Saved entries:
-- Opening Marker --

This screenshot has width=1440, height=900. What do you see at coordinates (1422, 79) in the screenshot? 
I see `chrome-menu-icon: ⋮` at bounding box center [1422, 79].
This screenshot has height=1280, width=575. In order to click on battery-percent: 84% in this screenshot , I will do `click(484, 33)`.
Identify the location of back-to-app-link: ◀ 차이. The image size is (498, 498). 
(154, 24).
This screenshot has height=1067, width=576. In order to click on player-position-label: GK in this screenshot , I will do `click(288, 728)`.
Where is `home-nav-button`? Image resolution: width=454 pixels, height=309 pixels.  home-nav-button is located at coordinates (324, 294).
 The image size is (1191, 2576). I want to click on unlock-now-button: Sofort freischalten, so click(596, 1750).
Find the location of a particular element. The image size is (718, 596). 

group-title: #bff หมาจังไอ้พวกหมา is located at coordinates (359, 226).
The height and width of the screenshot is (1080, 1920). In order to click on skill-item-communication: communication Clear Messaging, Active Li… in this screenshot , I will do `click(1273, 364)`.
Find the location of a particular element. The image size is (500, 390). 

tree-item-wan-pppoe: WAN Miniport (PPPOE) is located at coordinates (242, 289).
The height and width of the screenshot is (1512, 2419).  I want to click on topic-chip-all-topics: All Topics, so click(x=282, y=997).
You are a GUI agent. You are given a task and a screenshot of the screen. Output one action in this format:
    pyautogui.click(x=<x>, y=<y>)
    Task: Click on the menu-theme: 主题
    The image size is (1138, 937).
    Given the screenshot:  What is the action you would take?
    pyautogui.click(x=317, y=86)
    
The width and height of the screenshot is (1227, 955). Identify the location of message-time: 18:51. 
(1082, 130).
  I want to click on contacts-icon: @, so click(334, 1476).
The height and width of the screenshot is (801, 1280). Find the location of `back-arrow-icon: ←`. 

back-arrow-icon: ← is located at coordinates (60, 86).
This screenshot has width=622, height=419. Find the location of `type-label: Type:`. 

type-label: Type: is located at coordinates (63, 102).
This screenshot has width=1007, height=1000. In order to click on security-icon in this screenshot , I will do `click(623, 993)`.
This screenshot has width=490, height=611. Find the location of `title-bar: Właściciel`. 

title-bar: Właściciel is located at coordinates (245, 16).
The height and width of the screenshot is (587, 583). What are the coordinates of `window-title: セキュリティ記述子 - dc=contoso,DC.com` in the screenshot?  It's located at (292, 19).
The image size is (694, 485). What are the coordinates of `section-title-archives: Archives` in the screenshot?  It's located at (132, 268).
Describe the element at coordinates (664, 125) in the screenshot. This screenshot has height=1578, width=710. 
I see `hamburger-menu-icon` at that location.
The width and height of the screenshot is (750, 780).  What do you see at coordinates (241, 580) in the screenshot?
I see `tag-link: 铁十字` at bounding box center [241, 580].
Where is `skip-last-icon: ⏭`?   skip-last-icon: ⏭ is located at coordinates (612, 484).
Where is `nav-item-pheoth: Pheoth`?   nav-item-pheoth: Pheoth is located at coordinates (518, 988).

-- Closing Marker --

Exercise aim:
Rewrite the data above with each instance of "Find the location of" changed to "Locate". Leave everything else as it is.

Result of the exercise:
This screenshot has width=1440, height=900. What do you see at coordinates (1422, 79) in the screenshot? 
I see `chrome-menu-icon: ⋮` at bounding box center [1422, 79].
This screenshot has height=1280, width=575. In order to click on battery-percent: 84% in this screenshot , I will do `click(484, 33)`.
Identify the location of back-to-app-link: ◀ 차이. The image size is (498, 498). 
(154, 24).
This screenshot has height=1067, width=576. In order to click on player-position-label: GK in this screenshot , I will do `click(288, 728)`.
Where is `home-nav-button`? Image resolution: width=454 pixels, height=309 pixels.  home-nav-button is located at coordinates (324, 294).
 The image size is (1191, 2576). I want to click on unlock-now-button: Sofort freischalten, so click(596, 1750).
Locate a particular element. The image size is (718, 596). 

group-title: #bff หมาจังไอ้พวกหมา is located at coordinates (359, 226).
The height and width of the screenshot is (1080, 1920). In order to click on skill-item-communication: communication Clear Messaging, Active Li… in this screenshot , I will do `click(1273, 364)`.
Locate a particular element. The image size is (500, 390). 

tree-item-wan-pppoe: WAN Miniport (PPPOE) is located at coordinates (242, 289).
The height and width of the screenshot is (1512, 2419).  I want to click on topic-chip-all-topics: All Topics, so click(x=282, y=997).
You are a GUI agent. You are given a task and a screenshot of the screen. Output one action in this format:
    pyautogui.click(x=<x>, y=<y>)
    Task: Click on the menu-theme: 主题
    The image size is (1138, 937).
    Given the screenshot:  What is the action you would take?
    pyautogui.click(x=317, y=86)
    
The width and height of the screenshot is (1227, 955). Identify the location of message-time: 18:51. 
(1082, 130).
  I want to click on contacts-icon: @, so click(334, 1476).
The height and width of the screenshot is (801, 1280). Locate `back-arrow-icon: ←`. 

back-arrow-icon: ← is located at coordinates (60, 86).
This screenshot has width=622, height=419. Locate `type-label: Type:`. 

type-label: Type: is located at coordinates (63, 102).
This screenshot has width=1007, height=1000. In order to click on security-icon in this screenshot , I will do `click(623, 993)`.
This screenshot has width=490, height=611. Locate `title-bar: Właściciel`. 

title-bar: Właściciel is located at coordinates (245, 16).
The height and width of the screenshot is (587, 583). What are the coordinates of `window-title: セキュリティ記述子 - dc=contoso,DC.com` in the screenshot?  It's located at (292, 19).
The image size is (694, 485). What are the coordinates of `section-title-archives: Archives` in the screenshot?  It's located at (132, 268).
Describe the element at coordinates (664, 125) in the screenshot. This screenshot has height=1578, width=710. 
I see `hamburger-menu-icon` at that location.
The width and height of the screenshot is (750, 780).  What do you see at coordinates (241, 580) in the screenshot?
I see `tag-link: 铁十字` at bounding box center [241, 580].
Where is `skip-last-icon: ⏭`?   skip-last-icon: ⏭ is located at coordinates (612, 484).
Where is `nav-item-pheoth: Pheoth`?   nav-item-pheoth: Pheoth is located at coordinates (518, 988).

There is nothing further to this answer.